A picture of Coco.
The loss of a pet can be a traumatic experience on a family. For some, the pain can be too much and many are now turning to pet loss support groups for help.
Cameras aren't usually allowed inside a group meeting, but several people agreed to show us the healing process and how the group works to save human lives.
Greg and Vicki Kopf adopted Coco when she was 10 weeks old. She was part of their family for nearly 13 years. Then one day, she was gone.
"Please keep her alive long enough so I can say goodbye and we did," said Victoria Kopf.
Her husband, Gregory, said, "That was tough. That was tough to walk in and see your baby like that."
Coco was their baby. So, her death was like losing a child.
At first they didn't know where to turn for support. Then, they heard about the University of Tennessee Pet Loss Support Group which formed in 2008.
Each week there are different faces and each year the number of those suffering increases.
"I think we are seeing a shift in the relationships that people are identifying openly about their animal," said social worker Sarina Lyall. "They are not outside animals. They are coming into the home."

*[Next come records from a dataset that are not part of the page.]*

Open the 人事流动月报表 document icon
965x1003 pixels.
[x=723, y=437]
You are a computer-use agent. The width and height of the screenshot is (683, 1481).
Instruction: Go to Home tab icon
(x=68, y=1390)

That shift in relationship means these groups are more popular. In the beginning, only one or two people would come. Now, Sarina Lyall sees on average five or six people every other week, "Often times, the support group is the place to talk about how we come to the support group, how we relate to our animals, and that it is often times a child, or a family member, or a best friend."
Lyall is a staff social worker with veterinary social work at UT. She admits pet death and its grief are still hard for some to understand.
"It's not generally understood or supported," she said.
For some, it can be devastating, and having a place like the group to open up can be a life saver.
Lyall explained, "We hope to help them maybe educate others that when they are saying, 'It's just a dog,' they can say, 'not to me.'"
Belinda Folger owned Gracie, who passed away nearly two years ago. The group has helped her slowly heal.
"It's been a blessing. It's probably saved my life because I was close to suicide because of Gracie," she said.
Every other week, the group meets on the UT campus. Sometimes you'll see tears and other times laughter, but every time, it's about sharing.
The group session is a safe place, a judgement free zone.